Ralph J. Smit Laravel Software Engineer
As a Laravel developer, I'm using GitHub Actions in almost every project. Recently I installed the self-hosted version of Mailcoach in a Laravel app. Mailcoach is a premium app created by Spatie, that can be installed as a package in a Laravel app. This is the same for my premium Laravel Filament packages.
For paid packages, they cannot be installed directly from Packagist, so we need to do a little more work. For this tutorial I'll assume you already installed a paid package in your project locally, but in most cases that comes down to adding the following to your composer.json
:
"repositories": [ { "type": "composer", "url": "https://satis.ralphjsmit.com" }]
If you then run composer install
locally, you will be prompted for an email address and a password. Enter the credentials and your package will be installed! Composer will store the credentials and you won't be prompted for it the next time.
However, on GitHub Actions, this is more difficult to achieve, since you don't have an interactive console. Luckily, there's a good way around it by using GitHub Action secrets.
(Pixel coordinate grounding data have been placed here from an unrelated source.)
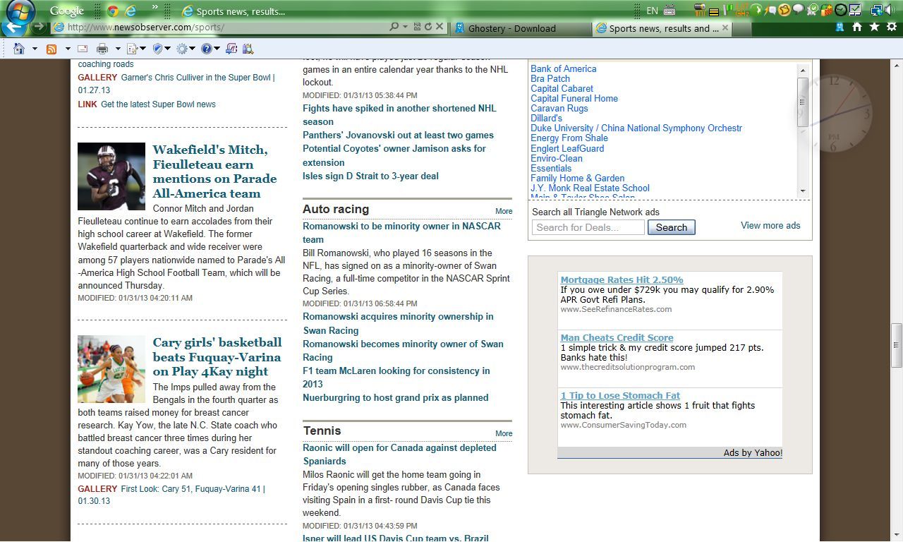Click the Search button for deals
Viewport: 903px width, 542px height.
pyautogui.click(x=671, y=227)
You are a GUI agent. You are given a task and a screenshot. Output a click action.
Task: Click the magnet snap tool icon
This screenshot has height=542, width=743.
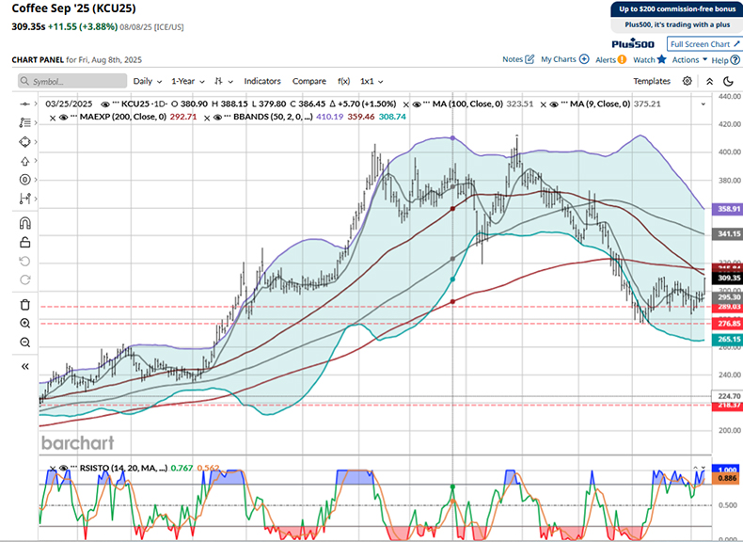[25, 223]
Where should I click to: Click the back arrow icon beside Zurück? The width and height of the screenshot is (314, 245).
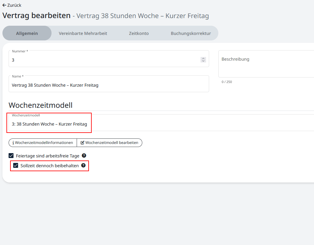(x=4, y=5)
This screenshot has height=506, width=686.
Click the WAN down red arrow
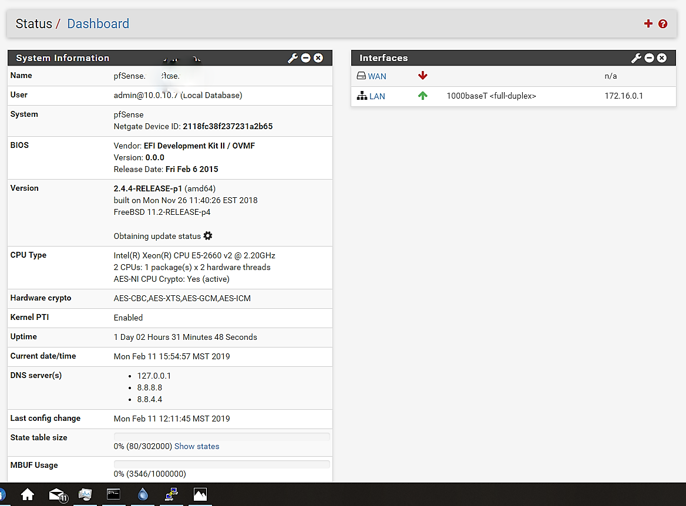(422, 76)
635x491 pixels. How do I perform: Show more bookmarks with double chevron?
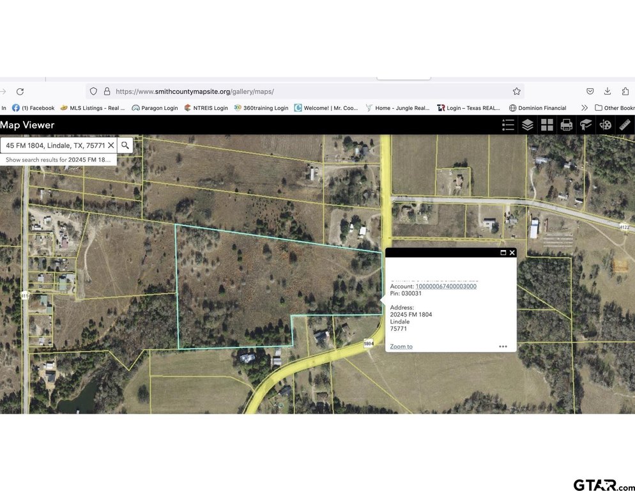tap(584, 108)
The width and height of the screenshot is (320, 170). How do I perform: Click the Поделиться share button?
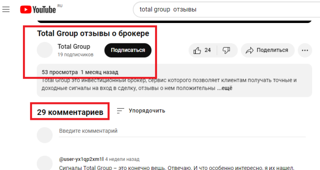click(267, 50)
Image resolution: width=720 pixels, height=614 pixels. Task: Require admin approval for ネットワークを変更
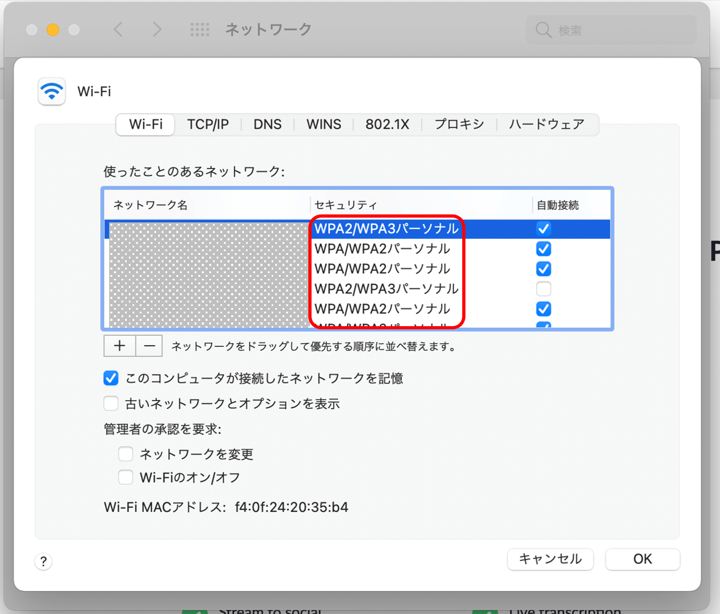tap(126, 454)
1. Update GitHub Action workflow file
First, open your GitHub Action workflow file(s). Add the following line just before the line where you do composer install
or composer update
:
composer config http-basic.satis.ralphjsmit.com rjs@ralphjsmit.com ${{ secrets.FILAMENT_MEDIA_LIBRARY_COMPOSER_PASSWORD }}
Replace satis.ralphjsmit.com
with the correct URL. Replace my email with the email/username that's necessary for the private package you have. Rename the name of the GitHub Action secret to something more suitable for the package you are installing.
If you prefer, you could even make the email address/username a separate GitHub Action secret. In my case, I find it a bit over-kill, but in larger organizations, you might find it useful.
2. Create a GitHub Action Secret
Next, go to your GitHub repo on github.com. Click Settings. > Secrets and variables > Actions. Click "New Repository Secret" and enter the name of the secret. It should be the same name in capital lettersas in the line you added to the workflow file.
Confirm by clicking "Add secret".
Conclusion
As you've seen, installing private packages with Composer is really easy if you know the right trick. There are others who wrote about a similar solution, these solutions involved storing a whole JSON file in GitHub Action Secrets. I don't like that, because that doesn't work well if you ever need to add a new dependency (then you'd have to find the password again, create a new JSON file, delete the old secret and create a new secret).
Published by Ralph J. Smit on in Github .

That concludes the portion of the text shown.